**Gespeicherte Daten:**
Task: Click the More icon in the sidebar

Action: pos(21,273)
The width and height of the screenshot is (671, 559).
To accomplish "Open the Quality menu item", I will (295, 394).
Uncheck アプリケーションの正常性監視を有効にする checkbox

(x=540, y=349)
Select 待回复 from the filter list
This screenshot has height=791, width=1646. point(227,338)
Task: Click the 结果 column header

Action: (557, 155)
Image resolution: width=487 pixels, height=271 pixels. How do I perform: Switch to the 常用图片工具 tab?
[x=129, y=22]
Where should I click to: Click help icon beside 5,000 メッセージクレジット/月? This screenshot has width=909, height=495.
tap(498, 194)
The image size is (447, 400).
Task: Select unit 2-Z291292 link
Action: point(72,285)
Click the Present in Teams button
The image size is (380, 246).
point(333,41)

**Aufgabenstellung:**
Tippen Sie sämtliche Datensätze oben Zeile für Zeile unverändert ab.

**Musterlösung:**
Task: Click the More icon in the sidebar

Action: pos(21,273)
The width and height of the screenshot is (671, 559).
To accomplish "Open the Quality menu item", I will (295, 394).
Uncheck アプリケーションの正常性監視を有効にする checkbox

(x=540, y=349)
Select 待回复 from the filter list
This screenshot has height=791, width=1646. point(227,338)
Task: Click the 结果 column header

Action: (557, 155)
Image resolution: width=487 pixels, height=271 pixels. How do I perform: Switch to the 常用图片工具 tab?
[x=129, y=22]
Where should I click to: Click help icon beside 5,000 メッセージクレジット/月? This screenshot has width=909, height=495.
tap(498, 194)
The image size is (447, 400).
Task: Select unit 2-Z291292 link
Action: point(72,285)
Click the Present in Teams button
The image size is (380, 246).
point(333,41)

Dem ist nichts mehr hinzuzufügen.